Le directeur général de BlackRock, Larry Fink, a dressé un portrait sombre sur l'impact potentiel d'une flambée prolongée des prix du pétrole provoquée par la guerre autour de l'Iran. Si le prix du baril atteignait 150 dollars, il prédit «une récession nette et profonde» pour l'économie mondiale.

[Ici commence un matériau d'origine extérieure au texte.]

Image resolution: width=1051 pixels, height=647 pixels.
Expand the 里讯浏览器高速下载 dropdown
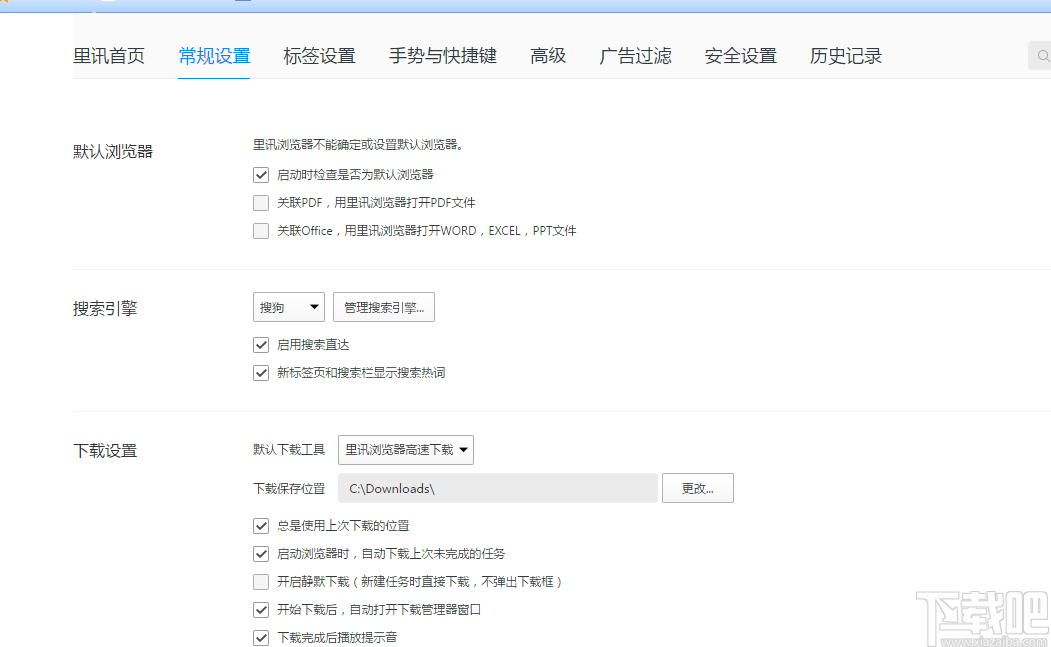[406, 450]
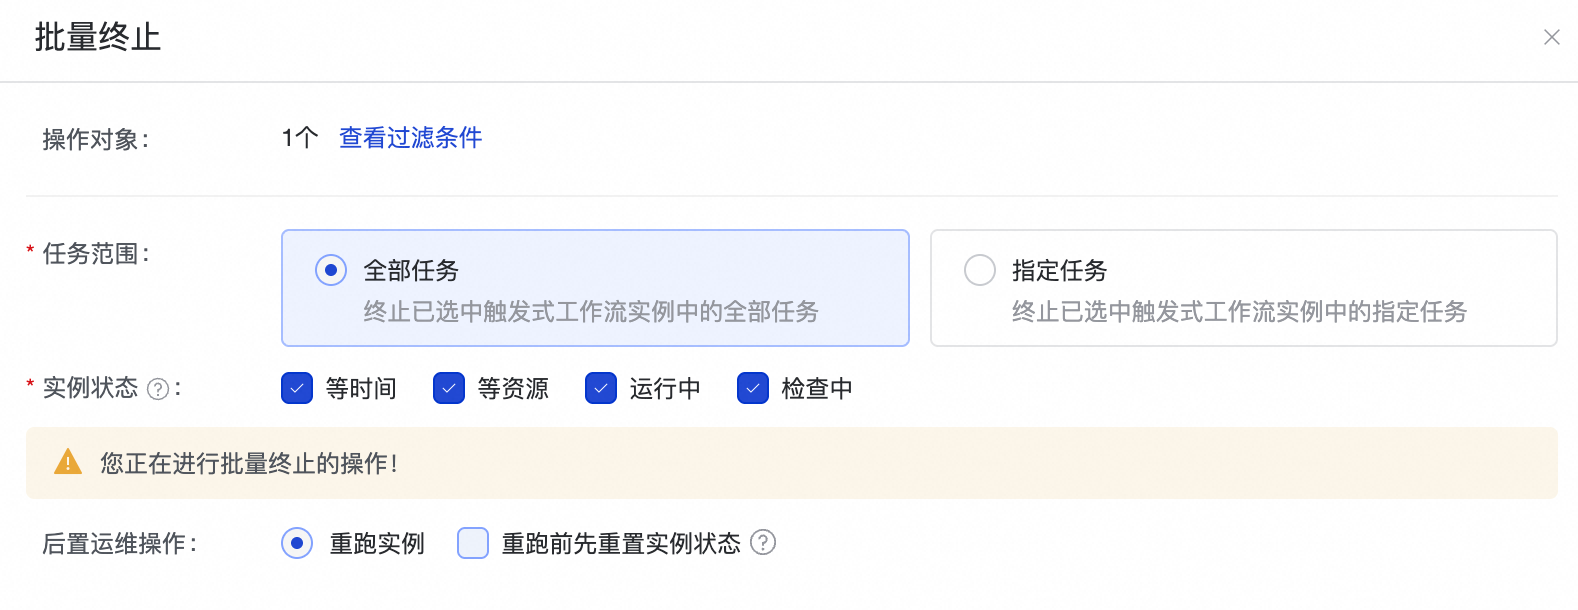
Task: Enable the 重跑前先重置实例状态 checkbox
Action: click(x=473, y=543)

Ce qui se passe sur le marché
Les tensions en lien avec l'Iran ont pratiquement fermé le détroit d'Hormuz aux pétroliers, ce qui a fait monter les cours. Le prix du Brent a franchi la barre des 100 dollars à plusieurs reprises ces dernières semaines et se situait autour de 94 dollars au dernier pointage. Avant le conflit, les cours tournaient autour de 70 dollars.
Effets immédiats et profils touchés
Selon M. Fink, une hausse durable des prix de l'énergie agit comme une taxe régressive. Les ménages les plus modestes en souffrent le plus, car la hausse des carburants et des coûts alimentaires pèse davantage sur leur budget. Au Royaume-Uni, on anticipe déjà une hausse des factures d'énergie après plusieurs semaines de prix élevés.
Scénarios possibles
- Le pire: une période prolongée avec des prix au-dessus de 100 dollars, potentiellement proches de 150 dollars, ce qui provoquerait selon M. Fink une récession marquée.
- Le meilleur: un retour à une normalisation des relations internationales avec l'Iran, qui pourrait ramener les cours sous les niveaux d'avant le conflit.
Pas de comparaison avec 2008
Interrogé sur un parallèle possible avec la crise financière de 2008, M. Fink a été clair: il ne voit aucune similitude significative avec cette crise.
Risques d'approvisionnement et réponses mondiales
Wael Sawan, patron du groupe pétrolier Shell, a prévenu lors d'une conférence que l'Europe pourrait faire face à des pénuries de carburant et à des mesures de rationnement dès le mois prochain si la situation ne s'améliore pas. Selon lui, l'impact régional a commencé par l'Asie du Sud, s'est déplacé vers l'Asie du Sud-Est et l'Asie du Nord-Est, et menace désormais l'Europe avec l'approche du mois d'avril.
De son côté, le directeur de l'Agence internationale de l'énergie, Fatih Birol, a indiqué que l'agence était prête à libérer des réserves d'urgence supplémentaires si nécessaire. Il a décrit la situation comme une menace sérieuse pour la sécurité énergétique mondiale, tout en rappelant que l'Agence est prête à jouer son rôle de garant de cette sécurité.
Conséquences et orientations énergétiques
La crise actuelle souligne la dépendance persistante aux énergies fossiles. Fatih Birol a estimé que ce choc de prix devrait accélérer la transition vers le solaire et éventuellement vers l'éolien. Il a aussi conseillé aux pays de ne pas dépendre d'une seule source d'énergie et d'investir massivement dans des alternatives.
Un mot sur l'intelligence artificielle
Lors de cette discussion plus large, Larry Fink a également abordé l'intelligence artificielle. Il ne croit pas à une bulle généralisée dans le secteur, mais reconnaît que des entreprises individuelles peuvent échouer. Il a insisté sur une course technologique pour la domination: selon lui, si les États-Unis n'investissent pas suffisamment, la Chine prendrait l'avantage. Pour lui, il est indispensable d'accélérer les investissements et le développement des capacités en IA.
En résumé, le message est simple et sévère: les prix de l'énergie peuvent rapidement transformer un choc régional en une crise économique mondiale, et la réponse passe à la fois par des mesures d'urgence et par une accélération de la diversification énergétique.